According to government statistics 70-85% of the GDP of Western nations, and 63% of the world GDP is service.
Traditional goods firms are emphasizing service in their offerings. So it is positively weird that intro marketing texts put a single chapter on service marketing. It also seems odd to me that most research articles on product innovation focus on new product development for goods. And that most articles on service innovation attempt to apply processes from new product development of goods to services.
Goods makers are increasing offering there products as services. GE sells hours of thrust instead of aircraft engines; truck engines and even building roofs are offered as a function.
Ball Bearings can be a service.

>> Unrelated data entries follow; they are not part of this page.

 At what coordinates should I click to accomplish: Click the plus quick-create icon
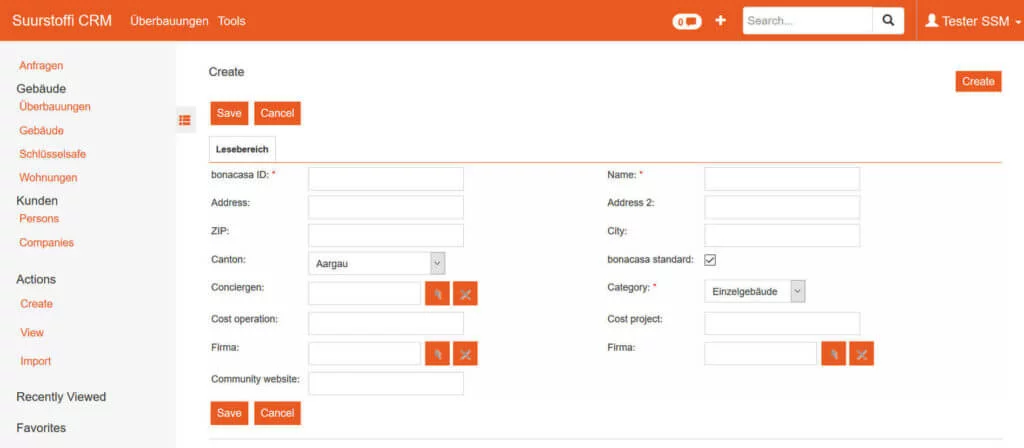pos(720,21)
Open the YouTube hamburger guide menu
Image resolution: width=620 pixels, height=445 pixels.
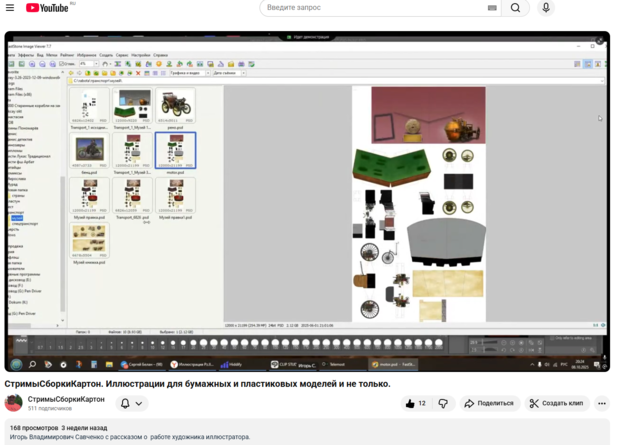(10, 8)
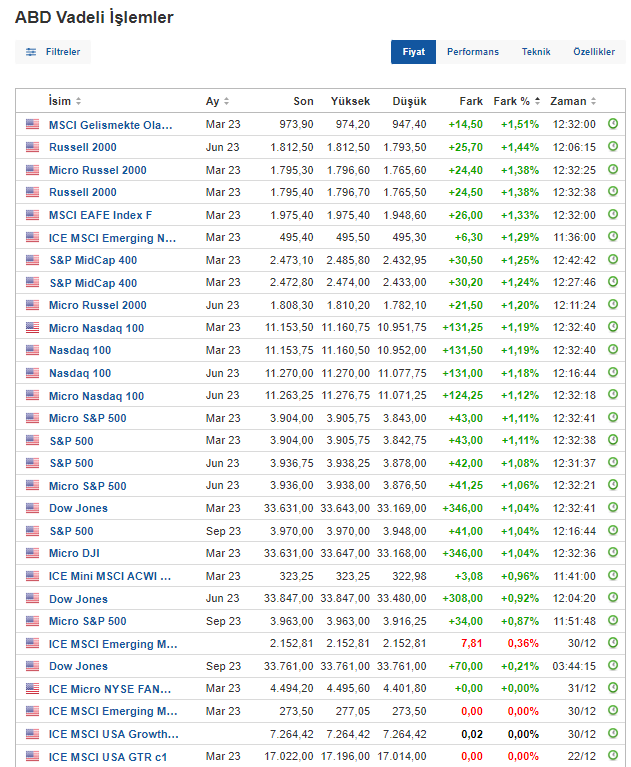Click the US flag beside MSCI EAFE Index F
This screenshot has height=767, width=631.
32,215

As the linked HBR article on SKF, the leading ball bearings provider, discusses once a good becomes smart, an offering is a system of data and controls.
One thing that the four authors of Service Innovation quickly agreed on while writing the book was the “service trifecta:”
- All Products are Service
- All Marketing is Service Marketing, and
- All Innovation is Service Innovation
Viewing all products as service, understanding that all marketing is service marketing, and focusing on service innovation should change the way an organization plans and executes.
As I noted in a post a few weeks ago, another blogger has suggested that servicization is bad for small business. Good or bad, it is a trend for organizations to deal with.
I will write more about the service trifecta in upcoming posts. What are your thoughts on servicization?
- How does viewing all products as service and all innovation as service innovation affect your view of your organization’s mission and processes?